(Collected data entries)
▽
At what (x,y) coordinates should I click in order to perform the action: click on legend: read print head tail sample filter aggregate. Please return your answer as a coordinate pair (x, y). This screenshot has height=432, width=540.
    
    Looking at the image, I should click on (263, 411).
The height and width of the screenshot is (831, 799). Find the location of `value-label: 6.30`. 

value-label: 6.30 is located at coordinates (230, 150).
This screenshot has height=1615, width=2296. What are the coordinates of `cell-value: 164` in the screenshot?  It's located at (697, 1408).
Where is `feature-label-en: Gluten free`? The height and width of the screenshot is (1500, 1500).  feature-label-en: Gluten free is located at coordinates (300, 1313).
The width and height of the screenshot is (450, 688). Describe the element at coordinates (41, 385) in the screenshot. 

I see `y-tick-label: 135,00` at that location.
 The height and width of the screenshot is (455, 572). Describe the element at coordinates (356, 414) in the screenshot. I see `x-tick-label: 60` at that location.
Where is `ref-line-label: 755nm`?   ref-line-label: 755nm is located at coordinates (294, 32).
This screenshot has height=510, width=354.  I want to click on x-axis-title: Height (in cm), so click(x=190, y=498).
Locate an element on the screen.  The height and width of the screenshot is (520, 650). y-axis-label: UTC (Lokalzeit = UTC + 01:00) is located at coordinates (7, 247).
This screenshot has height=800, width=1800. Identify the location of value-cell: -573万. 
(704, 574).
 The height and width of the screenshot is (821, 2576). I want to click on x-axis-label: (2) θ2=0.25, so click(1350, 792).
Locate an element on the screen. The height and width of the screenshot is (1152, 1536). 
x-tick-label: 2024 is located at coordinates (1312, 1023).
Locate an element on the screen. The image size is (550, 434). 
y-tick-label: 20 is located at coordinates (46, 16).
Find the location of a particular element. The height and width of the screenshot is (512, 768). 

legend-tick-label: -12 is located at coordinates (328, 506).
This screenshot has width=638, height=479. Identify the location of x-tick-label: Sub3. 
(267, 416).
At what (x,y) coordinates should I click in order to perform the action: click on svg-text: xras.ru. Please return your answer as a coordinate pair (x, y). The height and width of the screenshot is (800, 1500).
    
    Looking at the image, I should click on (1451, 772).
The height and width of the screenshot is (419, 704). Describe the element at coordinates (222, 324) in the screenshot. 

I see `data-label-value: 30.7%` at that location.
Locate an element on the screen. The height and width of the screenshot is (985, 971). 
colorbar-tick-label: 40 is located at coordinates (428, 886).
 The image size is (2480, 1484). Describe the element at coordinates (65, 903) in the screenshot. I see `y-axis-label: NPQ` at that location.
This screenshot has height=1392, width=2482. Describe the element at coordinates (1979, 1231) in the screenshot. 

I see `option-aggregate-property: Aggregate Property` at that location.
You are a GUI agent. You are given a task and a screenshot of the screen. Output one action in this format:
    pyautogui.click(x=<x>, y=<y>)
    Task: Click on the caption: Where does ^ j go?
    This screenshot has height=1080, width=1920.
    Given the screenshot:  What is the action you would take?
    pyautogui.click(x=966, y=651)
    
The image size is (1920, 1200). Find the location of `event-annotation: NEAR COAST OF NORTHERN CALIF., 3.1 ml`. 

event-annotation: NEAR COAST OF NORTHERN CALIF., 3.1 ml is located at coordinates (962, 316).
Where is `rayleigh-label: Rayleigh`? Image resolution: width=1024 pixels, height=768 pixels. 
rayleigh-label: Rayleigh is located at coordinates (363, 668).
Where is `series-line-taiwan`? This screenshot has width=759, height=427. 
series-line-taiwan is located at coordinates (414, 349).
△
Copy out all the material above word for word.

At what (x,y) coordinates should I click in order to perform the action: click on legend: read print head tail sample filter aggregate. Please return your answer as a coordinate pair (x, y). This screenshot has height=432, width=540.
    
    Looking at the image, I should click on (263, 411).
The height and width of the screenshot is (831, 799). Find the location of `value-label: 6.30`. 

value-label: 6.30 is located at coordinates (230, 150).
This screenshot has height=1615, width=2296. What are the coordinates of `cell-value: 164` in the screenshot?  It's located at (697, 1408).
Where is `feature-label-en: Gluten free`? The height and width of the screenshot is (1500, 1500).  feature-label-en: Gluten free is located at coordinates (300, 1313).
The width and height of the screenshot is (450, 688). Describe the element at coordinates (41, 385) in the screenshot. 

I see `y-tick-label: 135,00` at that location.
 The height and width of the screenshot is (455, 572). Describe the element at coordinates (356, 414) in the screenshot. I see `x-tick-label: 60` at that location.
Where is `ref-line-label: 755nm`?   ref-line-label: 755nm is located at coordinates (294, 32).
This screenshot has height=510, width=354.  I want to click on x-axis-title: Height (in cm), so click(x=190, y=498).
Locate an element on the screen.  The height and width of the screenshot is (520, 650). y-axis-label: UTC (Lokalzeit = UTC + 01:00) is located at coordinates (7, 247).
This screenshot has height=800, width=1800. Identify the location of value-cell: -573万. 
(704, 574).
 The height and width of the screenshot is (821, 2576). I want to click on x-axis-label: (2) θ2=0.25, so click(1350, 792).
Locate an element on the screen. The height and width of the screenshot is (1152, 1536). 
x-tick-label: 2024 is located at coordinates (1312, 1023).
Locate an element on the screen. The image size is (550, 434). 
y-tick-label: 20 is located at coordinates (46, 16).
Find the location of a particular element. The height and width of the screenshot is (512, 768). 

legend-tick-label: -12 is located at coordinates (328, 506).
This screenshot has width=638, height=479. Identify the location of x-tick-label: Sub3. 
(267, 416).
At what (x,y) coordinates should I click in order to perform the action: click on svg-text: xras.ru. Please return your answer as a coordinate pair (x, y). The height and width of the screenshot is (800, 1500).
    
    Looking at the image, I should click on (1451, 772).
The height and width of the screenshot is (419, 704). Describe the element at coordinates (222, 324) in the screenshot. 

I see `data-label-value: 30.7%` at that location.
Locate an element on the screen. The height and width of the screenshot is (985, 971). 
colorbar-tick-label: 40 is located at coordinates (428, 886).
 The image size is (2480, 1484). Describe the element at coordinates (65, 903) in the screenshot. I see `y-axis-label: NPQ` at that location.
This screenshot has height=1392, width=2482. Describe the element at coordinates (1979, 1231) in the screenshot. 

I see `option-aggregate-property: Aggregate Property` at that location.
You are a GUI agent. You are given a task and a screenshot of the screen. Output one action in this format:
    pyautogui.click(x=<x>, y=<y>)
    Task: Click on the caption: Where does ^ j go?
    This screenshot has height=1080, width=1920.
    Given the screenshot:  What is the action you would take?
    pyautogui.click(x=966, y=651)
    
The image size is (1920, 1200). Find the location of `event-annotation: NEAR COAST OF NORTHERN CALIF., 3.1 ml`. 

event-annotation: NEAR COAST OF NORTHERN CALIF., 3.1 ml is located at coordinates (962, 316).
Where is `rayleigh-label: Rayleigh`? Image resolution: width=1024 pixels, height=768 pixels. 
rayleigh-label: Rayleigh is located at coordinates (363, 668).
Where is `series-line-taiwan`? This screenshot has width=759, height=427. 
series-line-taiwan is located at coordinates (414, 349).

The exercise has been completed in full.